Amazon CEO Jeff Bezos. (Reuters/Shannon Stapleton)
It came out of nowhere, first hinted at on Twitter in early afternoon when a big meetiing in The Washington Post’s fabled newsroom was set for 4:15 pm. But no one expected this: the paper, and associated publications, are being sold to the founder and CEO of Amazon, Jeff Bezos, for $250 million in cool cash.
Bezos, 49, said he was buying this himself—it was not an Amazon purchase. He has never owned a newspaper. On the other hand, he has been fairly successful in the online world.
It came just days after The New York Times dumped The Boston Globe at an even lower bargain rate.
James Fallows looks at the end-of-an-era significance of the Post sale here, and adds: “I think I’ll remember where I was when I first heard the news—via Twitter!—and I am sure it will be one of those episode-that-encapsulates-an-era occurrences. Newsweek’s demise, a long time coming, was a minor temblor by comparison; this is a genuine earthquake.” Alec MacGillis at The New Republic: Bezos is bad news. Josh Marshall of TPM: Three cheers for Bezos and the Post. David Cay Johnson at The National Memo: Major implications, including Bloomberg likely to buy New York Times next year.

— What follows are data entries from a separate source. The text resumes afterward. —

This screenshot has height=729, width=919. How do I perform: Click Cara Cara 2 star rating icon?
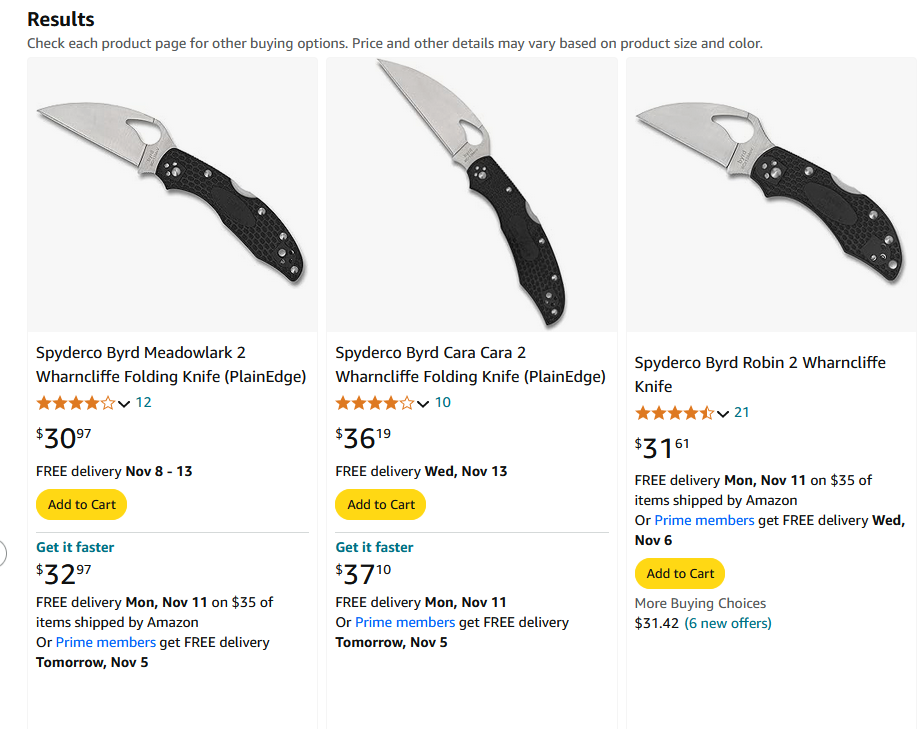[374, 403]
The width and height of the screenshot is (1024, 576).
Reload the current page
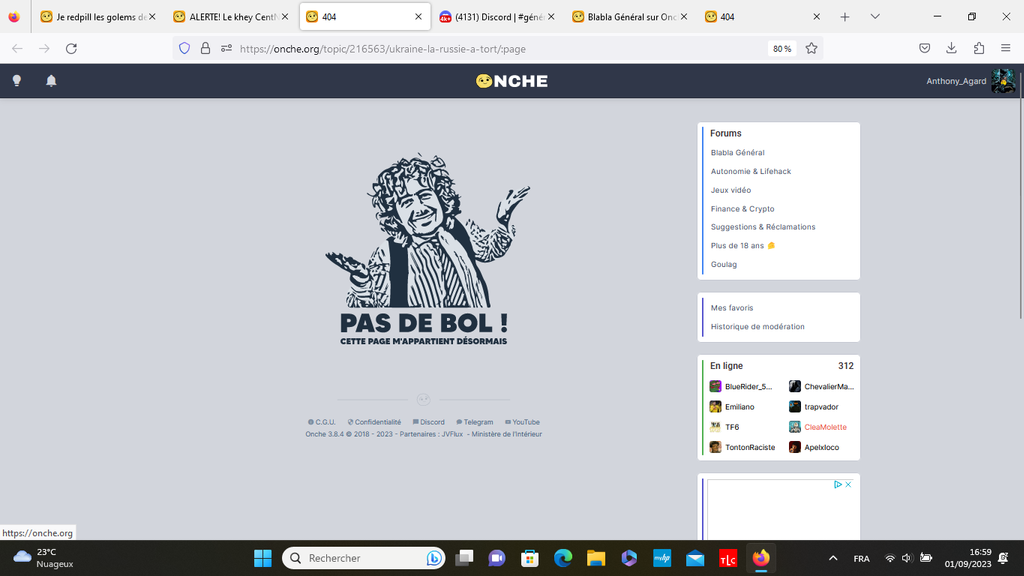71,48
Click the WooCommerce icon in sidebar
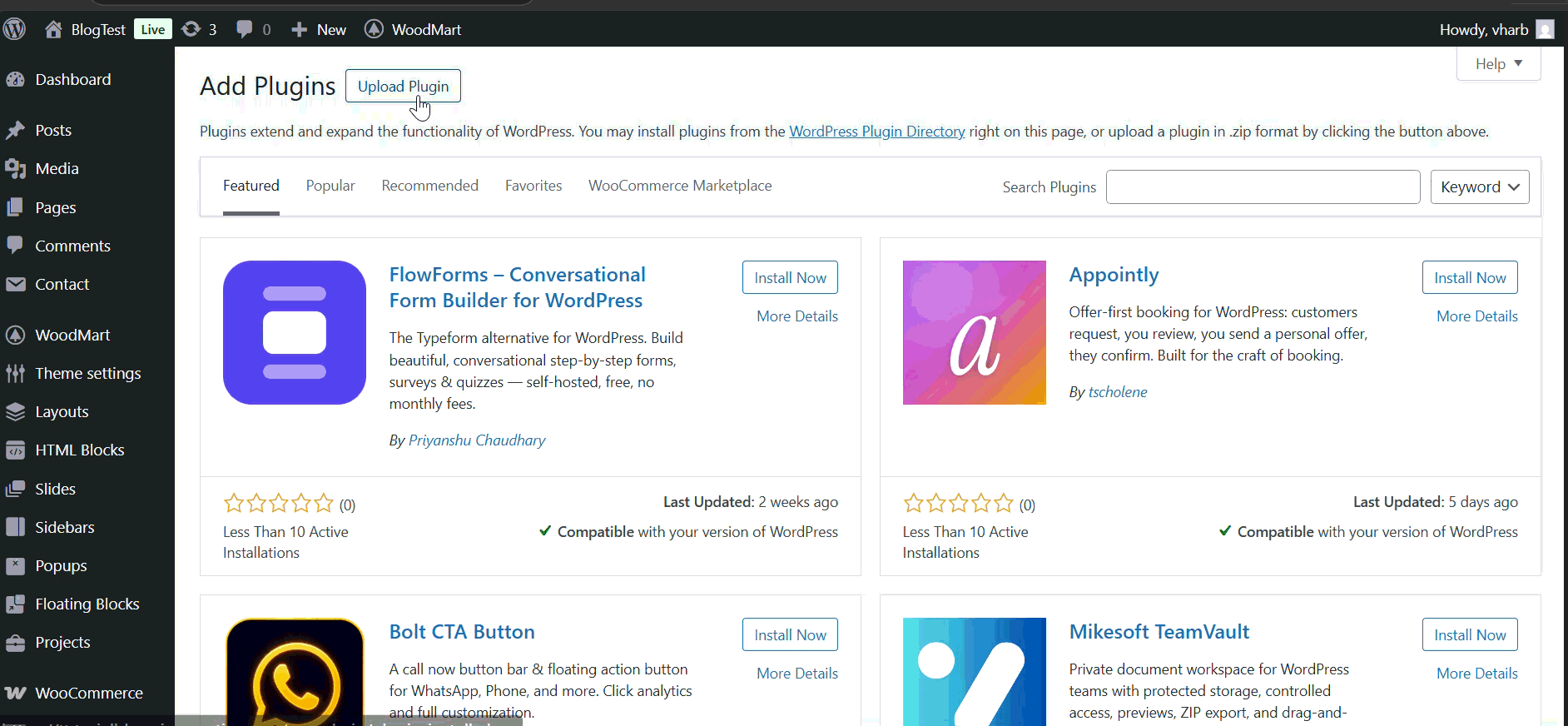The height and width of the screenshot is (726, 1568). [15, 694]
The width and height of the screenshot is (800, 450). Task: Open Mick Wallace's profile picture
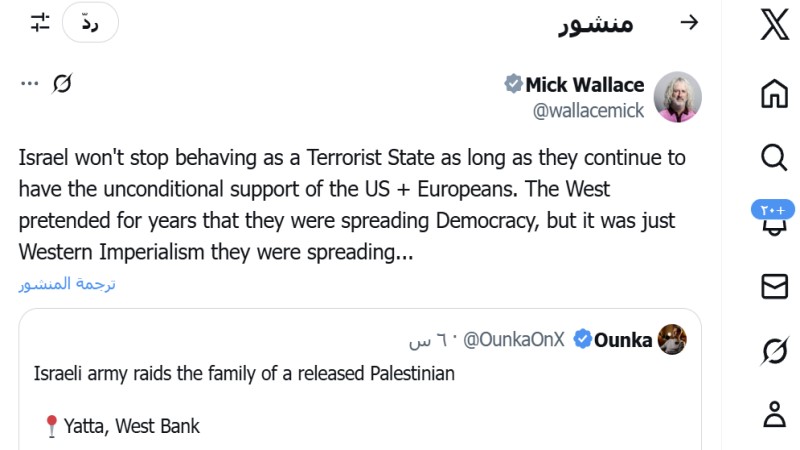click(x=677, y=97)
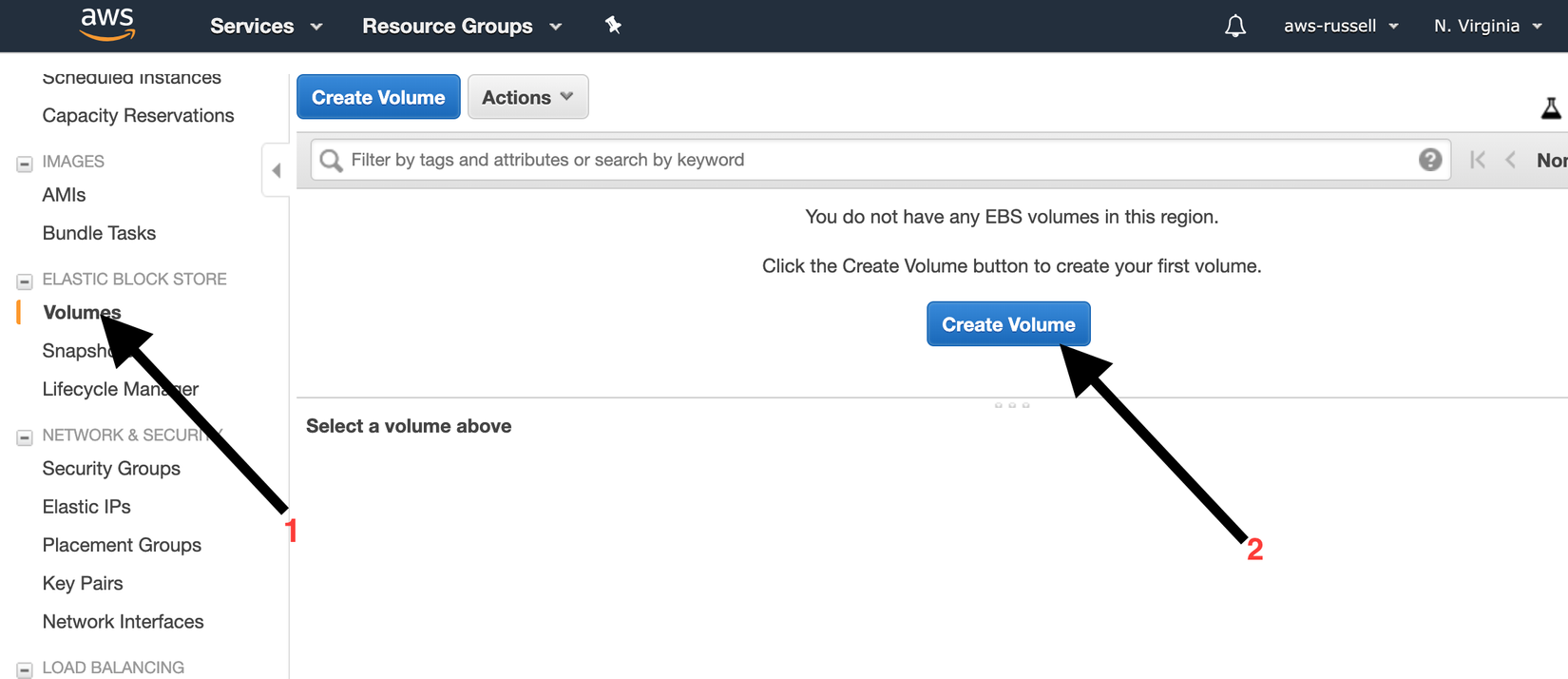
Task: Go to first page of results
Action: (x=1478, y=160)
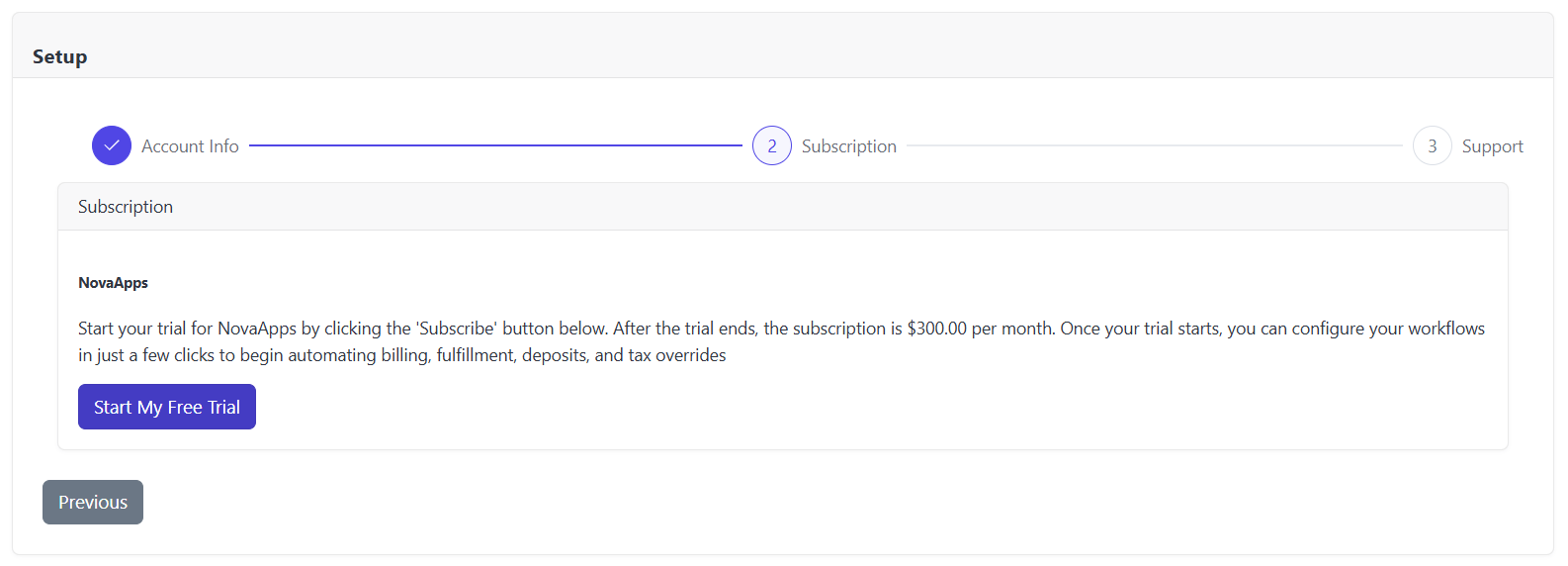Click the blue progress line after Account Info
Screen dimensions: 1568x566
[x=494, y=145]
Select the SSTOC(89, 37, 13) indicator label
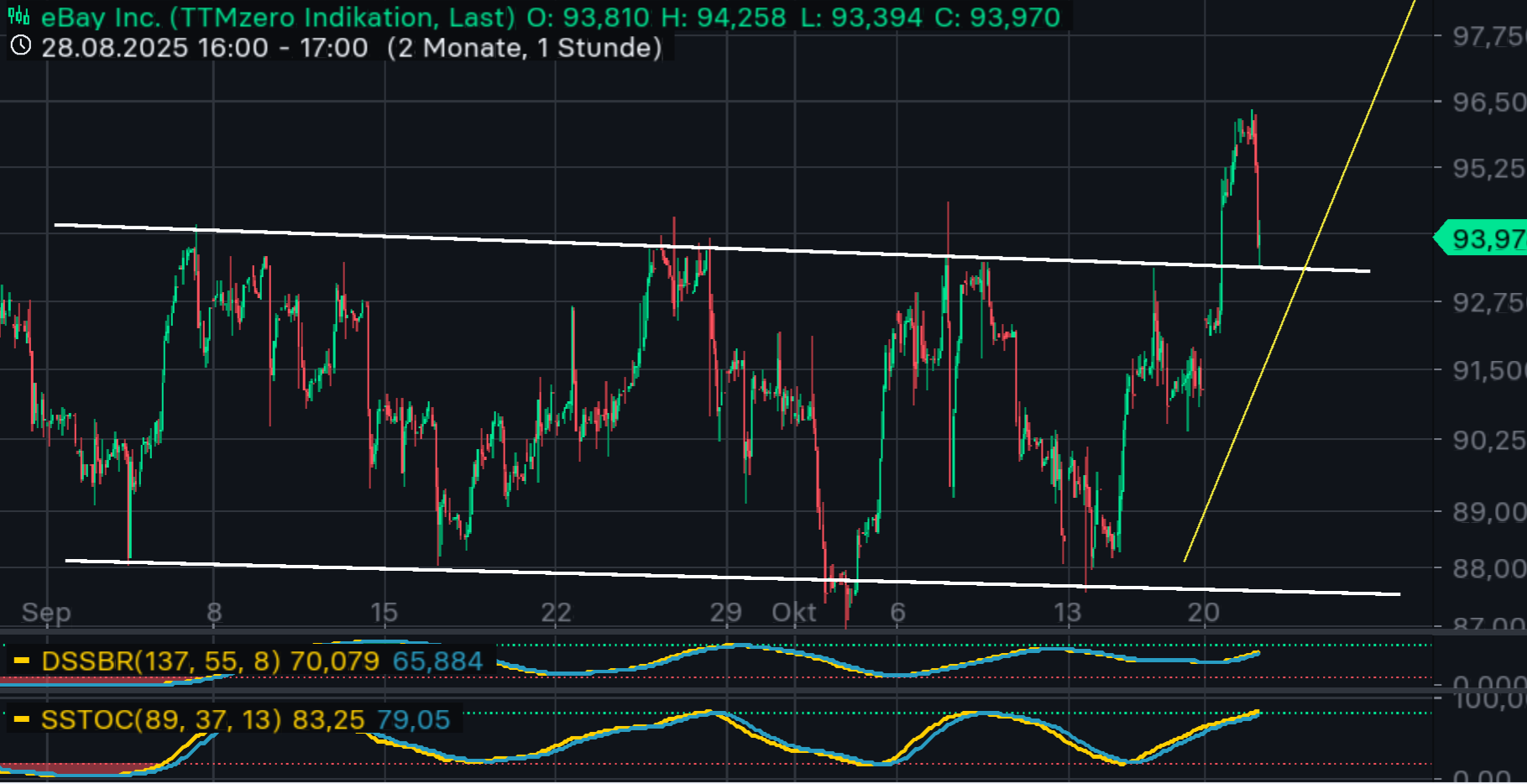Viewport: 1527px width, 784px height. click(160, 720)
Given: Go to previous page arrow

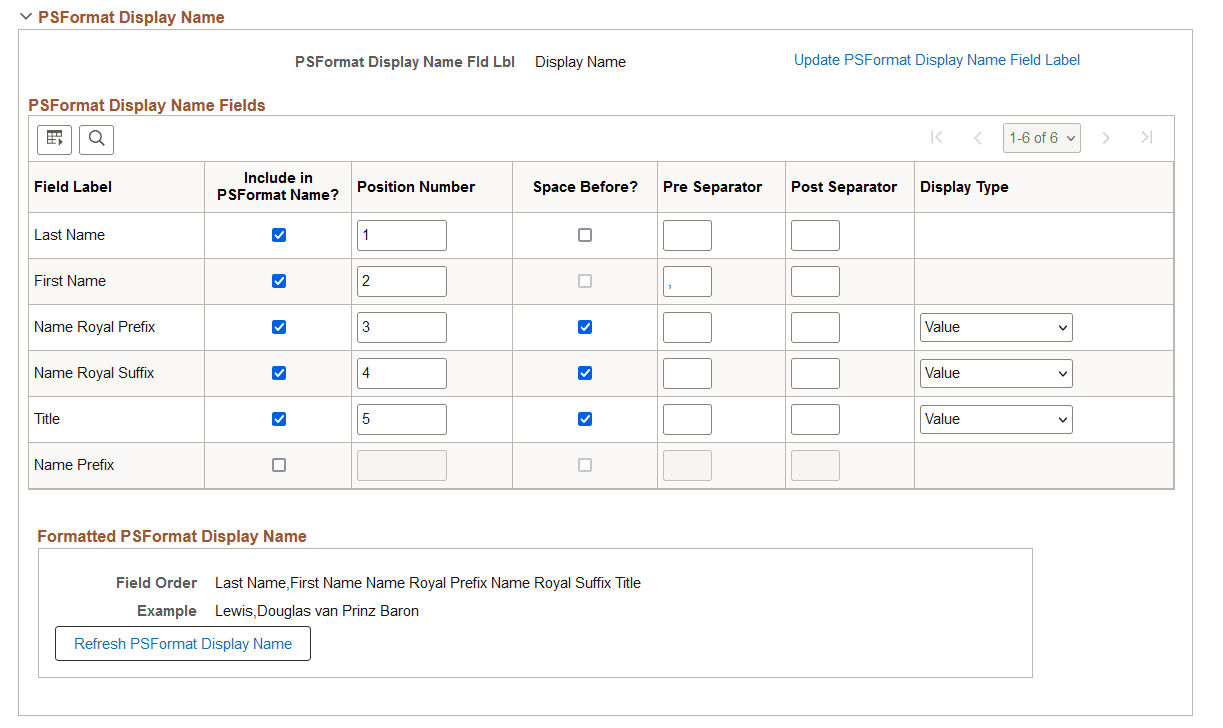Looking at the screenshot, I should pos(978,138).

For now, here’s the Post’s own story (see excerpt below). And Bezos’s “open letter” to Post staffers, which notes that they must feel “apprehension” but he promises they will stick to core journalistic values, claims no layoffs coming, and advises:
I won’t be leading The Washington Post day-to-day. I am happily living in ‘the other Washington’ where I have a day job that I love. Besides that, The Post already has an excellent leadership team that knows much more about the news business than I do, and I’m extremely grateful to them for agreeing to stay on.